Monocyte chemoattractant Protein-1 (MCP-1) decreases mineralization of the villous stroma in the macaque placenta.

INTRODUCTION

Placental insufficiency occurs when a fetus does not receive adequate oxygen and/or nutrients, leading to adverse pregnancy outcomes (APOs). Increased leukocyte density has been observed in placental inflammatory lesions, resulting in placental insufficiency and APOs. MCP-1 is a chemokine associated with inflammatory disease, that actively attracts leukocyte populations.
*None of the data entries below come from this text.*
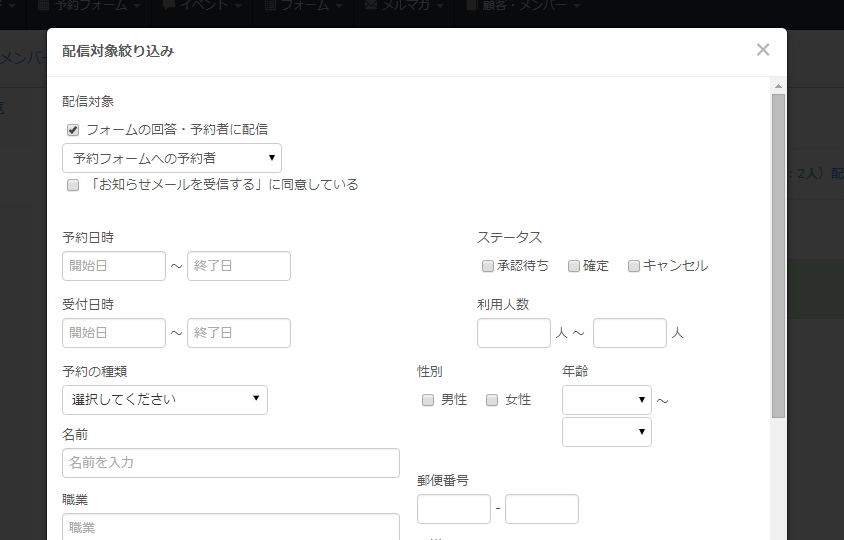Check the 女性 gender option
844x540 pixels.
coord(492,400)
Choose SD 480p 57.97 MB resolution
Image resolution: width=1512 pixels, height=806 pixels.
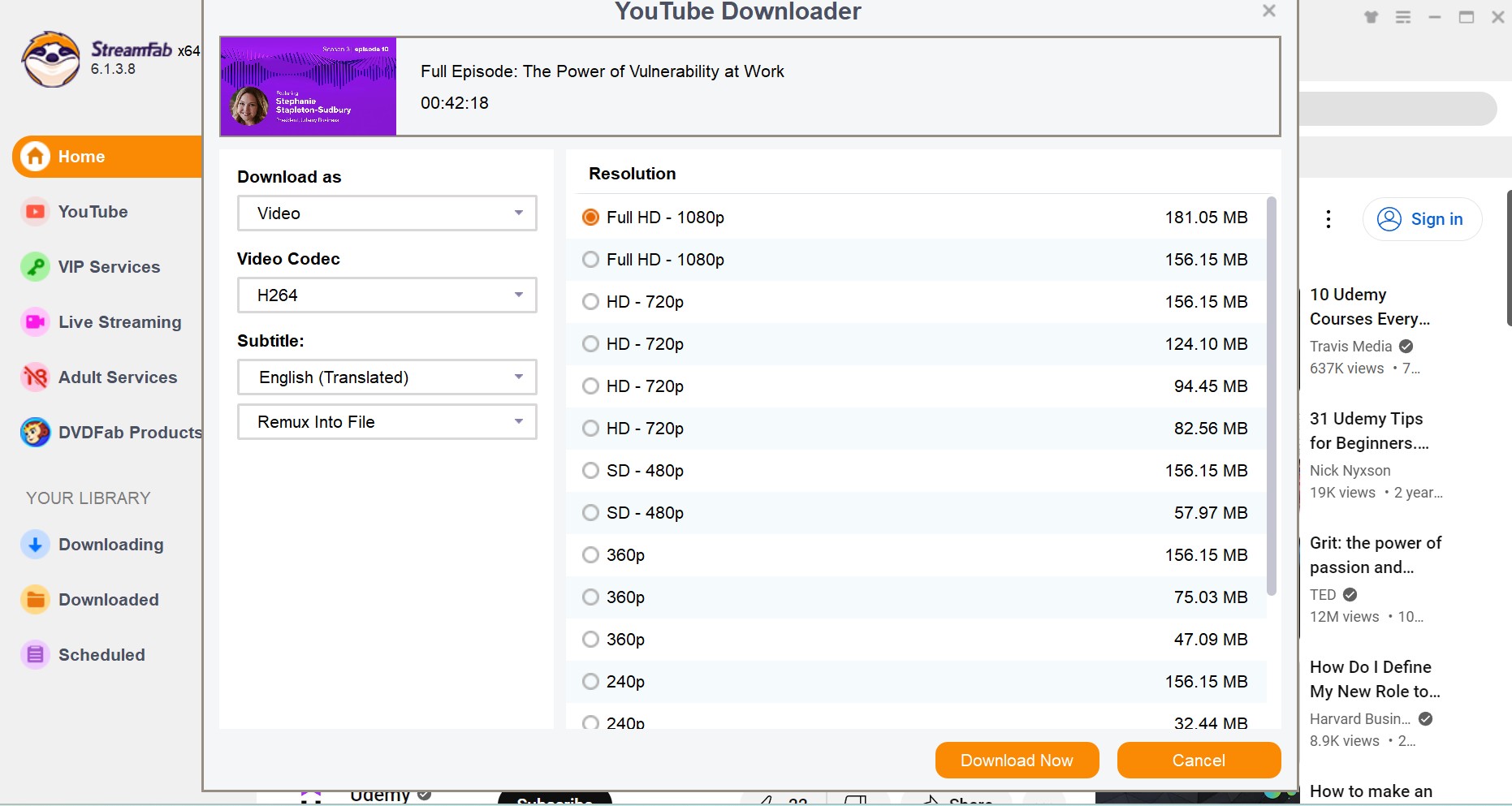pyautogui.click(x=590, y=513)
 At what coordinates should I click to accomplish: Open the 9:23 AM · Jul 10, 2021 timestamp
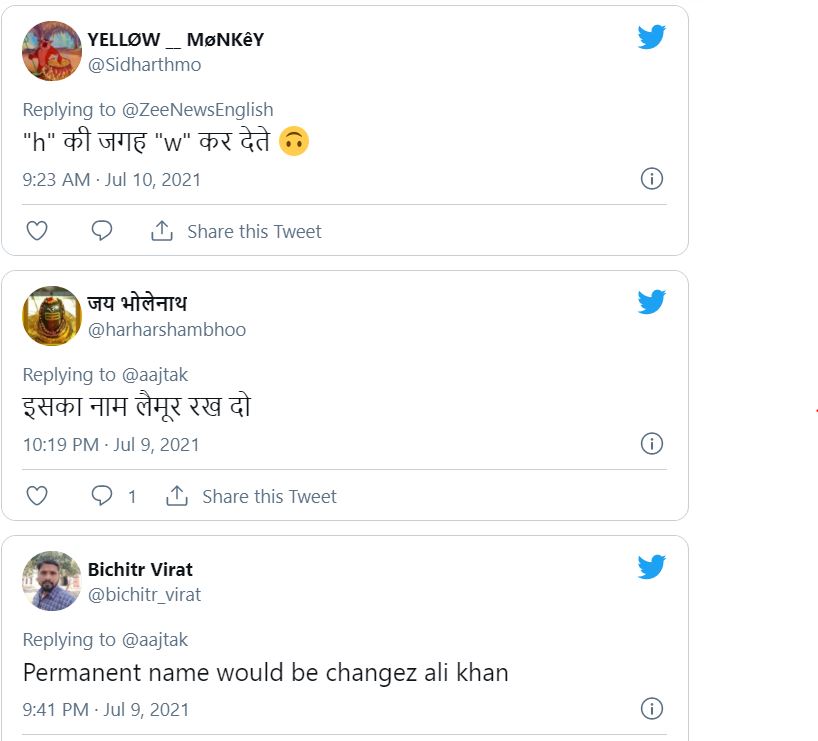click(x=112, y=180)
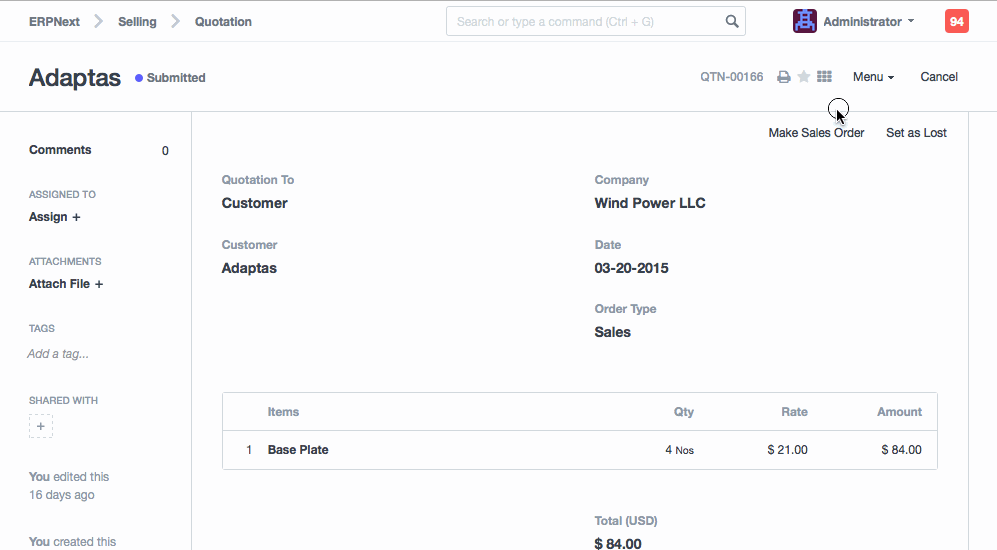Open the red 94 notifications badge
This screenshot has height=550, width=997.
tap(956, 21)

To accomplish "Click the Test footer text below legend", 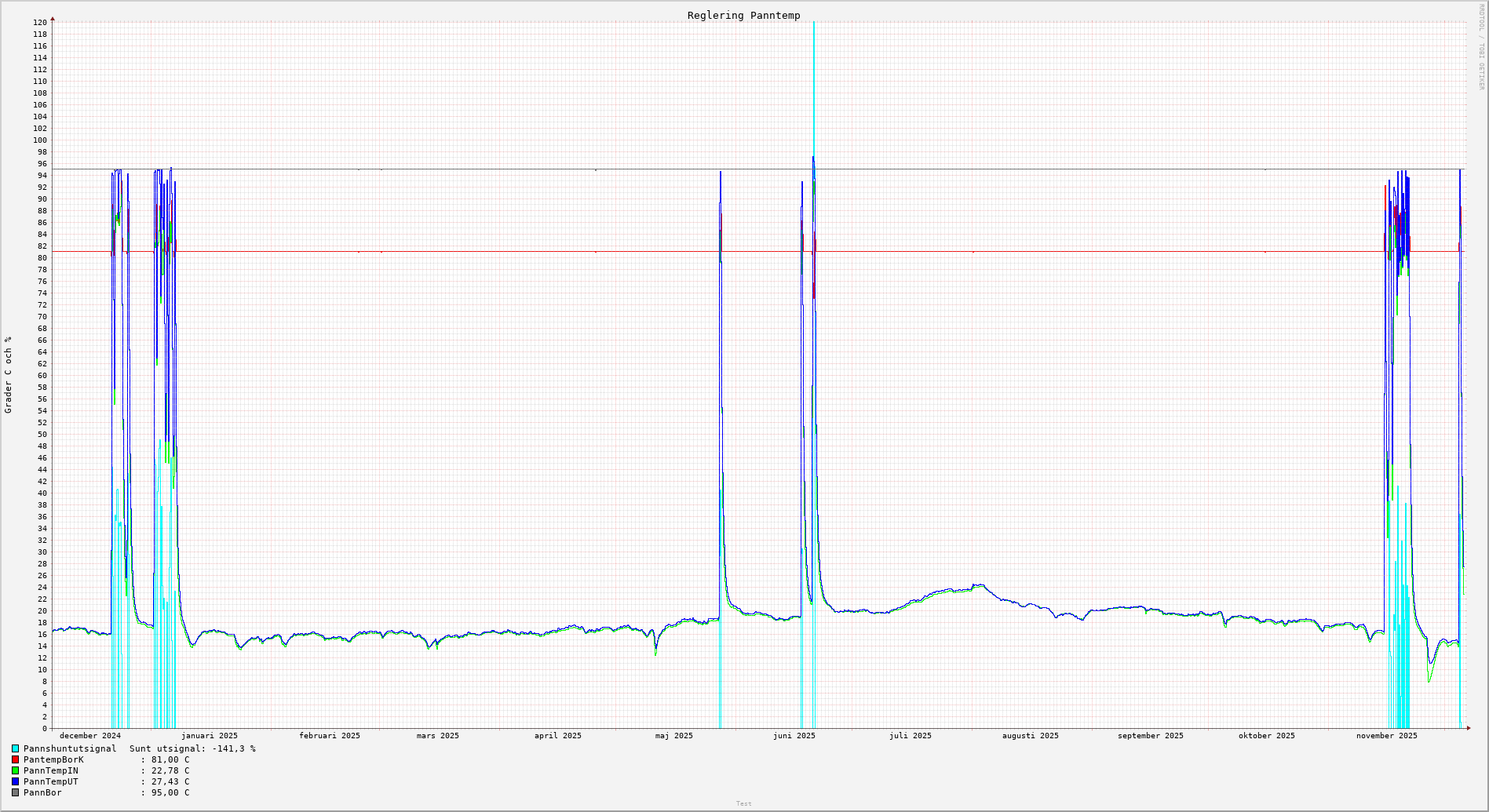I will pyautogui.click(x=743, y=803).
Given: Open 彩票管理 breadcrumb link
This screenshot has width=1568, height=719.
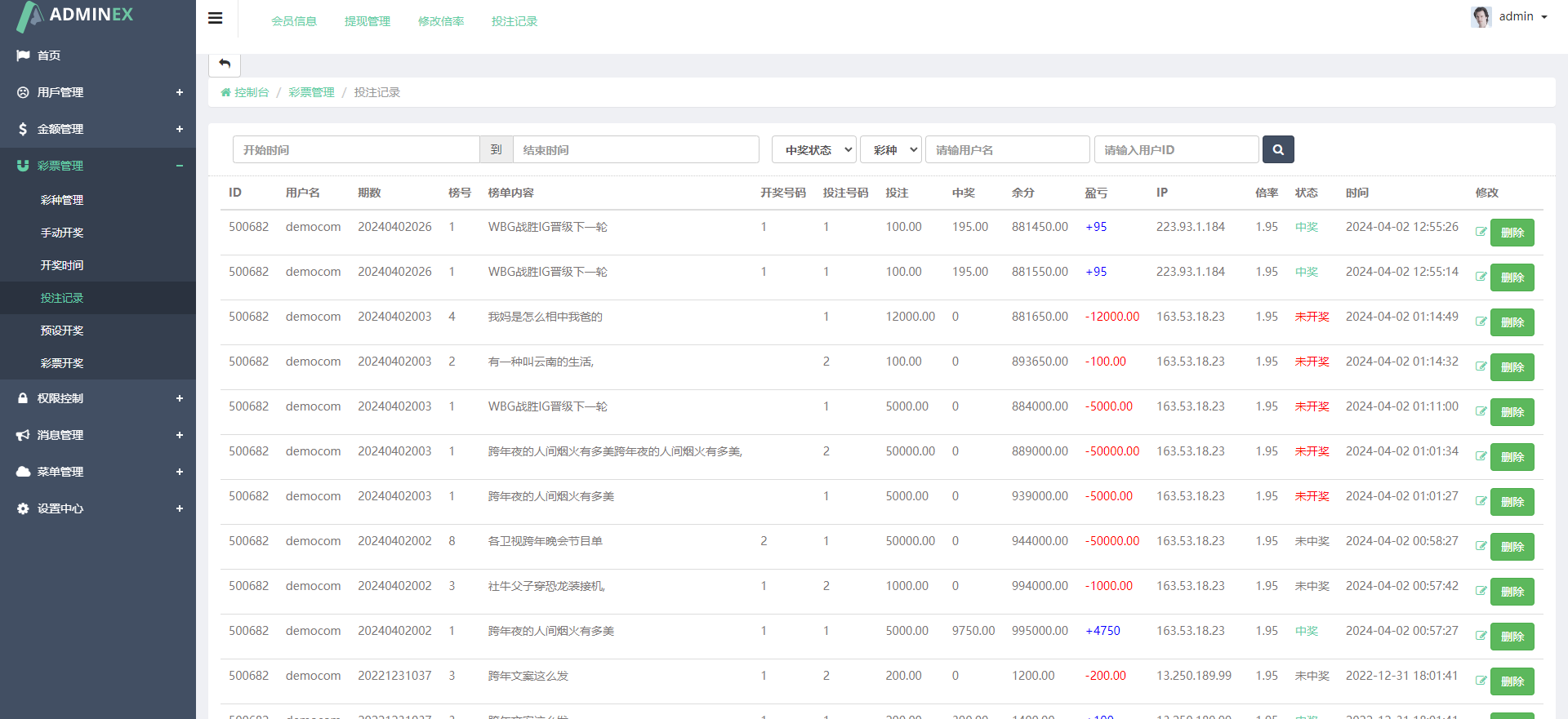Looking at the screenshot, I should 311,93.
We investigated the effects of a supraphysiological MCP-1 injection into the maternal-fetal interface (MFI), using the macaque pregnancy model.

METHODS

A placental injection of MCP-1 or saline was administered to macaques between gestational day (GD) 100-105, along the MFI. Acute effects (n = 2) and full-term effects (n = 8) were studied. Full-term pregnancies had maternal placental blood perfusion measured via dynamic contrast enhanced MRI, before and after injection. Fetoplacental tissues were collected near term (GD 155). Placental histopathology was investigated, along with decidual immune populations, MRI-defined maternal blood metrics, and fetal biometrics.

RESULTS

Acutely, increased leukocyte clustering and decreased mineralization were observed within the villous stroma of MCP-1-treated cotyledons. Decreased villous mineralization with MCP-1 injection was also noted in full-term pregnancies, along with a proportional increase in decidual dendritic cells. MRI placental analysis revealed a trend of increased maternal blood flow and reduced fill time after MCP-1 injection, alongside healthy fetal biometrics.

DISCUSSION

Although MCP-1 is typically associated with inflammation and tissue pathology, our study demonstrates that supraphysiological MCP-1 levels led to increased leukocyte clustering and reduced mineralization in the villous stroma, without impairing maternal blood perfusion or fetal growth. These findings suggest a beneficial role for MCP-1 in the context of placental function.